After he had placed the Dhamma-Vinaya on a sure footing, the Buddha passed away
into total Unbinding. This event has provoked a great deal of controversy within
and without the Buddhist tradition, some people saying that if the Buddha was
truly compassionate, he should have taken repeated rebirth so that the rest
of humanity could continue to benefit from the excellent qualities that he had
built into his mind. His total Unbinding, however, can be seen as one of his
greatest kindnesses to his followers. By example he showed that, although the
path to true happiness entails generosity and kindness to others, the goal of
the path needs no justification in terms of anything else. The limitless freedom
of Unbinding is a worthy end for its own sake. Society's usual demand that people
must justify their actions by appeal to the continued smooth functioning of
society or the happiness of others, has no sway over the innate worth of this
level. The Buddha made use of the kammic residue remaining after his Awakening
to make a free gift of the Dhamma-Vinaya to all who care about genuine happiness
and health, but when those residues were exhausted, he took the noble way of
true health as an example and challenge to us all.

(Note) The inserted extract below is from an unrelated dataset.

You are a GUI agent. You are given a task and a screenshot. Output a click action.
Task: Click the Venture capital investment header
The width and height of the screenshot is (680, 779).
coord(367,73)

Thus the Dhamma-Vinaya can be seen as the Buddha's generous gift to posterity.
The rules of the Vinaya offer an environment for practice, while the Wings to
Awakening are an invitation and guide to that practice, leading to true happiness.
Anyone, anywhere, who is seriously interested in true happiness is welcome to
focus on the qualities listed here, to see if this/that conditionality is indeed
the causal principle governing the dimensions of time and the present, and to
test if it can be mastered in a way that leads to the promised result: freedom
transcending those dimensions, totally beyond measure and unbound.